§ Information provided:
[Start of section]
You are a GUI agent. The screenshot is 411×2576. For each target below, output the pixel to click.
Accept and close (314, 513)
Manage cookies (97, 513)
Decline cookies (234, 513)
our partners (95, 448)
[End of section]
[Start of section]
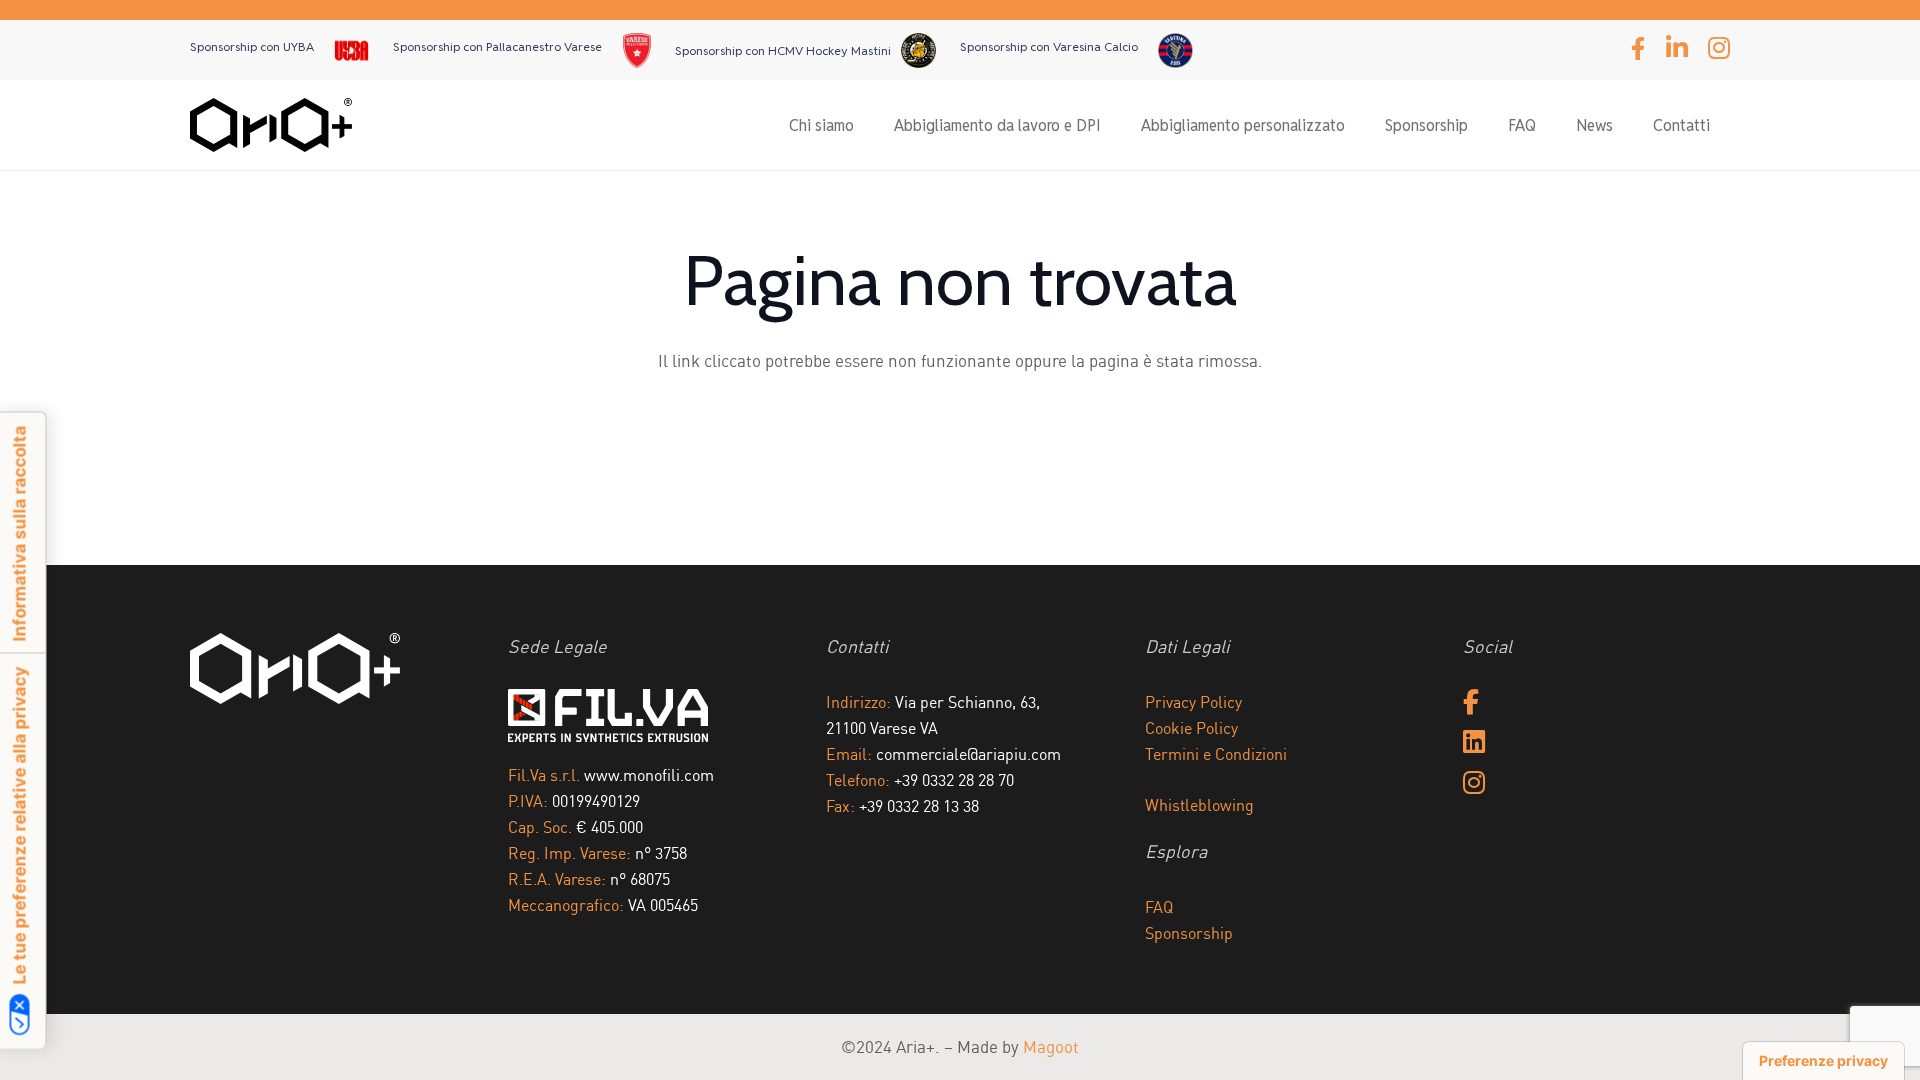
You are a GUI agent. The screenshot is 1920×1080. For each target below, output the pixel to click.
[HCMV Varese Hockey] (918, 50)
[End of section]
[Start of section]
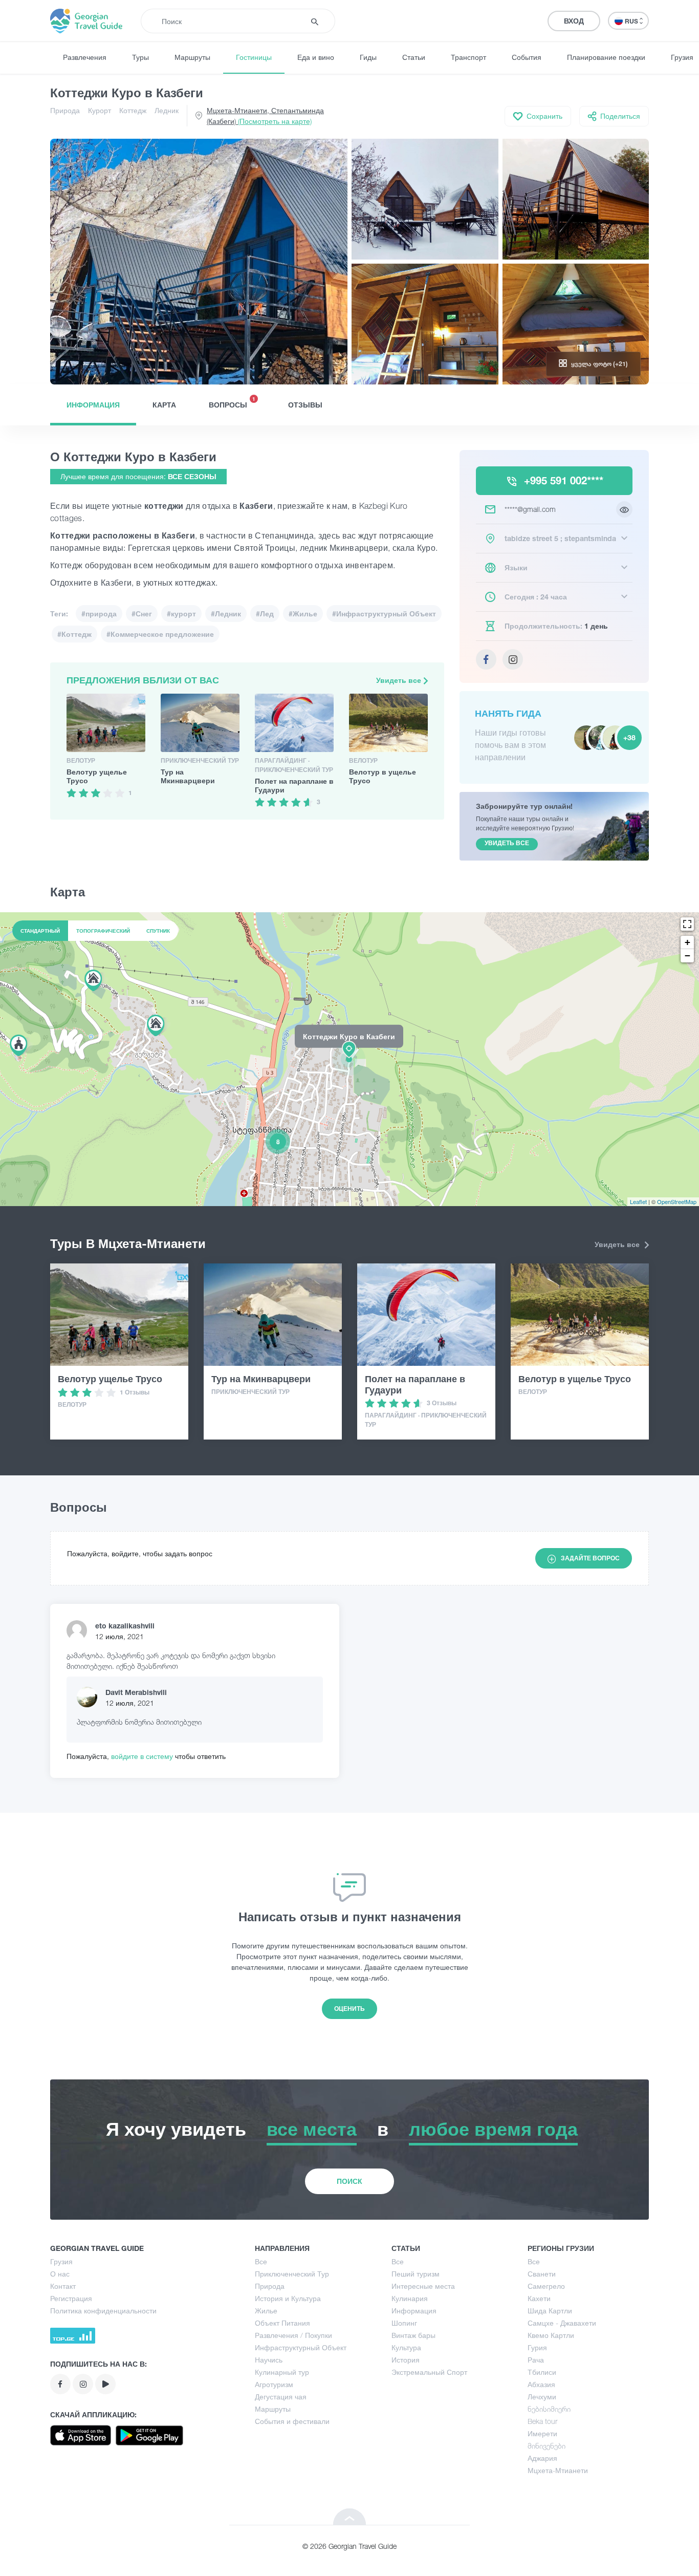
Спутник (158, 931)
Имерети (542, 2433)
[End of section]
§ Work instruction:
The expected output is every line of the records in which the string "each" appears.

§ Task response:
You are a GUI agent. The screenshot is 411×2576. For each target below, output the pixel to click.
You are a GUI agent. The screenshot is 1920×1080. For each target below, output the pixel to click.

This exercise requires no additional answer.